Exercise: If a line in the data below contains the word "panel", copy it out.

Data for review:
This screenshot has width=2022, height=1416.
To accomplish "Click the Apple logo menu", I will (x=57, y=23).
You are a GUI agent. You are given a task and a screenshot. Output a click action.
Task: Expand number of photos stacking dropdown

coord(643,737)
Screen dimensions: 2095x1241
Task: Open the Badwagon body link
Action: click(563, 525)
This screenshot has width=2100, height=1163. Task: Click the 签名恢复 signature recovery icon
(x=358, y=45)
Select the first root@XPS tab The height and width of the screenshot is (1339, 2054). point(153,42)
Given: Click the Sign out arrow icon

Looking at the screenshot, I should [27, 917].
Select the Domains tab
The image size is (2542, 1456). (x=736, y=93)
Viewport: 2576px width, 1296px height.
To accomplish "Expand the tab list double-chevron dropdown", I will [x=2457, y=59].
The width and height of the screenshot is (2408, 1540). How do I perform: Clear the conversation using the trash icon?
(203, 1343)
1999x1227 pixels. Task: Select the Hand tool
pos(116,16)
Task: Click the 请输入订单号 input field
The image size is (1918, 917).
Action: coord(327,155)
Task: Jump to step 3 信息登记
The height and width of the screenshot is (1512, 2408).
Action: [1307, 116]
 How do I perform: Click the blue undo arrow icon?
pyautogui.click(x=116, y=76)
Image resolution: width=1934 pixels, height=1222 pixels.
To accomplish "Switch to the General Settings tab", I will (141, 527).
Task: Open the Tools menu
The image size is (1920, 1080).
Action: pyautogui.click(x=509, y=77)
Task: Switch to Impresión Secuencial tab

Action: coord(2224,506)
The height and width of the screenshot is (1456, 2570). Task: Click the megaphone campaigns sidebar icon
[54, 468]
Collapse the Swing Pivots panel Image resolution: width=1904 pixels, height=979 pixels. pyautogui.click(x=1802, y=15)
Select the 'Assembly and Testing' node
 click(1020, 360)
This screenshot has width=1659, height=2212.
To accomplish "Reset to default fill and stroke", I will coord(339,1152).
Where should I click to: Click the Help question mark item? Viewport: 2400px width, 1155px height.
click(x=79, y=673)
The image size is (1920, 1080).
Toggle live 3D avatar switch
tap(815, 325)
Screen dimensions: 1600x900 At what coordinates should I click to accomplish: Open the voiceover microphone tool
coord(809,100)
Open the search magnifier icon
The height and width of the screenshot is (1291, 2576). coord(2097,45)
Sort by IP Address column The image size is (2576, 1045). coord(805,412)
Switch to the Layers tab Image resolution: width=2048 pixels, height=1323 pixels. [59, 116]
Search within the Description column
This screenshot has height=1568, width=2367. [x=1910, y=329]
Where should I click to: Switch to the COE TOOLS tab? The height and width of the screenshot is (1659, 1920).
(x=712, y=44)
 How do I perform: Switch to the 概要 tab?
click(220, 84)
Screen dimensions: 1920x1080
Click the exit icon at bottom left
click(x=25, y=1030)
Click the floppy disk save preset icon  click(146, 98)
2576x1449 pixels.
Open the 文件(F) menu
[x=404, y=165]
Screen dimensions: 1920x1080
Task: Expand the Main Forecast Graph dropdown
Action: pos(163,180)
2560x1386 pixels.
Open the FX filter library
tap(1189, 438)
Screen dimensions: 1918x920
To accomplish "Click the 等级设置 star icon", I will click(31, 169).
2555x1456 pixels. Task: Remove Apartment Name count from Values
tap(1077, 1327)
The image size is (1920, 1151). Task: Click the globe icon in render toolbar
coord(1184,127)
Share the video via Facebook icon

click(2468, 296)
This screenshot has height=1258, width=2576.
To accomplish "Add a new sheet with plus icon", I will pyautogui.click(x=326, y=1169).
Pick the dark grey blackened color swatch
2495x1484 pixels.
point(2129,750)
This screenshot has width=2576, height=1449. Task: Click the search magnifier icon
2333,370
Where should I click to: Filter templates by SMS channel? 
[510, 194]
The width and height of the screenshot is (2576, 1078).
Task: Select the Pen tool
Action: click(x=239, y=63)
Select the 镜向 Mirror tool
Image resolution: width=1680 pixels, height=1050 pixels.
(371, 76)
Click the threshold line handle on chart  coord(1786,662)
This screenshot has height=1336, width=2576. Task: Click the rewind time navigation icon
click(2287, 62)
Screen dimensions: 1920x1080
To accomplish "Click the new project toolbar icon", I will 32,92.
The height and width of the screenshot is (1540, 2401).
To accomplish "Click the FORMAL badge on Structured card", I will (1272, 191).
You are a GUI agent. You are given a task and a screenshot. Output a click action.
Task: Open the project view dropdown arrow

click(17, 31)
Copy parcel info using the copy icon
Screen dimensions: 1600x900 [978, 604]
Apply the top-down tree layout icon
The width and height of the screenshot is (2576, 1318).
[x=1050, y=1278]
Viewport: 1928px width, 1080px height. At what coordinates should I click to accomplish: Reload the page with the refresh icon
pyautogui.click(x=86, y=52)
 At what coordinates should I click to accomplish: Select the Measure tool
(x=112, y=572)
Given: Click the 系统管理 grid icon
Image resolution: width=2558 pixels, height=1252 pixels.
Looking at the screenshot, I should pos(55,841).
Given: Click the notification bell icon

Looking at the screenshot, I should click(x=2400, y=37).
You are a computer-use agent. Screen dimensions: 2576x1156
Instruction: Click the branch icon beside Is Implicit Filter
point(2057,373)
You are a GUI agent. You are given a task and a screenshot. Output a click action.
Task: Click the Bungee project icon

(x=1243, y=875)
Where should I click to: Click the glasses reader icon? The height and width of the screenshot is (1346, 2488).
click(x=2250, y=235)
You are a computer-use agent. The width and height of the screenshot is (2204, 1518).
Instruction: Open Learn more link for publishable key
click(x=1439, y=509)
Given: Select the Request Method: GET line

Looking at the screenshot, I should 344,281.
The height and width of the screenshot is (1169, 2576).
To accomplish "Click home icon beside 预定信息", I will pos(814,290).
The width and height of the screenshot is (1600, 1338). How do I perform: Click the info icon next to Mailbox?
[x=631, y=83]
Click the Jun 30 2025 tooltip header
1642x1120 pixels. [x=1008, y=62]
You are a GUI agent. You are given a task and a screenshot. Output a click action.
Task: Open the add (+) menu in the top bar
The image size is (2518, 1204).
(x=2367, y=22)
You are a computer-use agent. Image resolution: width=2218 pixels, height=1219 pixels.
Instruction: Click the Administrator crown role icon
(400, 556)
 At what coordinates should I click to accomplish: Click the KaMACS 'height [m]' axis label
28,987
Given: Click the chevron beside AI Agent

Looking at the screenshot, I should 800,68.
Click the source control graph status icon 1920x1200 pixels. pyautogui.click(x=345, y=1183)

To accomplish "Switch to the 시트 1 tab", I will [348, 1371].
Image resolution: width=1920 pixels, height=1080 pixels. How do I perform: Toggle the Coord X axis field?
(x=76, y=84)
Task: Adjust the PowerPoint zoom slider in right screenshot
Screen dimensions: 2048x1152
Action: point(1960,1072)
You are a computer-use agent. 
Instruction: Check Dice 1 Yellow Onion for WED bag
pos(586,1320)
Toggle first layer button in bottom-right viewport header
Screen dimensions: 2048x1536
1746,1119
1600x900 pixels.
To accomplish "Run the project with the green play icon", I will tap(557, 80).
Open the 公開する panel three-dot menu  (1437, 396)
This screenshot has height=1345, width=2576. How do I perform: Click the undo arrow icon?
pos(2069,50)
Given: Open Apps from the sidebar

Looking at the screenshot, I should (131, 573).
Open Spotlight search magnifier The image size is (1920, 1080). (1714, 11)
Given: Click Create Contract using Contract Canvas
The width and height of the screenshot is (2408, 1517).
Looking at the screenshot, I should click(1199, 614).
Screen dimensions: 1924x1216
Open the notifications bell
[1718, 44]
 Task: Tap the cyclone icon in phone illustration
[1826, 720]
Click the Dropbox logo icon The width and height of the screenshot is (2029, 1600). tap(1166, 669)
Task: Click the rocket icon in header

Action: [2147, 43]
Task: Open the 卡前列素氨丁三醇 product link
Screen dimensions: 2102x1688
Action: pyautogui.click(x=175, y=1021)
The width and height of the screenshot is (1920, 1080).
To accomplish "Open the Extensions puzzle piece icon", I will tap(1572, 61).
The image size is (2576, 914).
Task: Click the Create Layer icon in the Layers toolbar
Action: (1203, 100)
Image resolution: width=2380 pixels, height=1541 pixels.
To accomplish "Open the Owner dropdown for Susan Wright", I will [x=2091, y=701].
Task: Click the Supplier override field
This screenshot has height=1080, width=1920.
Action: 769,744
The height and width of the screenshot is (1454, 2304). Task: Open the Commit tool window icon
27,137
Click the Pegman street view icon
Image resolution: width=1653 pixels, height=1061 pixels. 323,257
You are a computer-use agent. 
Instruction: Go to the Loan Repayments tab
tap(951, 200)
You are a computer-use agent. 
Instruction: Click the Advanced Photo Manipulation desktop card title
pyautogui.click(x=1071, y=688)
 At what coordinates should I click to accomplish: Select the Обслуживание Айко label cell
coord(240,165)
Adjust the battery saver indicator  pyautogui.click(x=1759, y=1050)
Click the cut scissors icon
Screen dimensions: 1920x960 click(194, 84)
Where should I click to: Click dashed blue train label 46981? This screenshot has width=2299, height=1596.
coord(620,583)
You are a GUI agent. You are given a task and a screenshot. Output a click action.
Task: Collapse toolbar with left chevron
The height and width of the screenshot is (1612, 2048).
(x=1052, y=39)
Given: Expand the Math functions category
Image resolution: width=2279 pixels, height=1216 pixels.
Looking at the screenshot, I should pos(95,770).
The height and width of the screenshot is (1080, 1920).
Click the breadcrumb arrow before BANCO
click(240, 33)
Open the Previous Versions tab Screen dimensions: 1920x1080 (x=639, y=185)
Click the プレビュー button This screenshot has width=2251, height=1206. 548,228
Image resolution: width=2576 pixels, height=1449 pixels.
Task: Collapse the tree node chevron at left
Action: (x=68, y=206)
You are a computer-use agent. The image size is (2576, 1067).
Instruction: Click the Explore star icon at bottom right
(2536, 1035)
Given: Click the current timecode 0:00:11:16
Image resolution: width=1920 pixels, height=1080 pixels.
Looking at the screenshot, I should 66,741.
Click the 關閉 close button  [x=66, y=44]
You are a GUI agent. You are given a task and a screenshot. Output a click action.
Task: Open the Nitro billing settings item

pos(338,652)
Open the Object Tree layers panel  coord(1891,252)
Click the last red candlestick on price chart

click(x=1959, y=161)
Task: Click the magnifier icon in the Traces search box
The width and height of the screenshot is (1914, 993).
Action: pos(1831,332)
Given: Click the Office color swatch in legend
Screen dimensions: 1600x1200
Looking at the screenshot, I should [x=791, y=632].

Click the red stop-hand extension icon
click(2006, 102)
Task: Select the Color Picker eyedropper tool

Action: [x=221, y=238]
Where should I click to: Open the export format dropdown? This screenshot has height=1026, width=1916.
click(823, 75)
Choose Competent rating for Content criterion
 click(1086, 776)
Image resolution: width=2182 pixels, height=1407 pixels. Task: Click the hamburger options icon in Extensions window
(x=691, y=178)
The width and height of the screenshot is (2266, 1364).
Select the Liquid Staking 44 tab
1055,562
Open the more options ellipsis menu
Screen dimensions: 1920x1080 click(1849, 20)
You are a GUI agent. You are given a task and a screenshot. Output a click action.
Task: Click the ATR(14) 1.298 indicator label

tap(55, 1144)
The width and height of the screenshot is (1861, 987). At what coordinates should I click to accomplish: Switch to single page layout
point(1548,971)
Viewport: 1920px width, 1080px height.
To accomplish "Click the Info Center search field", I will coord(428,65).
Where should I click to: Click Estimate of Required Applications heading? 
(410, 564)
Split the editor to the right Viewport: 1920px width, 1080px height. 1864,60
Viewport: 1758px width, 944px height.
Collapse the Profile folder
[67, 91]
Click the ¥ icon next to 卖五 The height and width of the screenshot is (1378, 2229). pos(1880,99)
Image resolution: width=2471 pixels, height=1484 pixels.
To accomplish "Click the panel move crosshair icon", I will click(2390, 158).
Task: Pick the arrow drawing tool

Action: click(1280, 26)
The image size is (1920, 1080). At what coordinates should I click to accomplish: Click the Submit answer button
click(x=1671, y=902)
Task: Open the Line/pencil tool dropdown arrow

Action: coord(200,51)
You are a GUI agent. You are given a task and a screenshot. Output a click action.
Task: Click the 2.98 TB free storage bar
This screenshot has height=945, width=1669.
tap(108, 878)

Exercise solution:
Collapse the Swing Pivots panel Image resolution: width=1904 pixels, height=979 pixels. pyautogui.click(x=1802, y=15)
Open the 公開する panel three-dot menu  (1437, 396)
Open the Object Tree layers panel  coord(1891,252)
To accomplish "Click the panel move crosshair icon", I will click(2390, 158).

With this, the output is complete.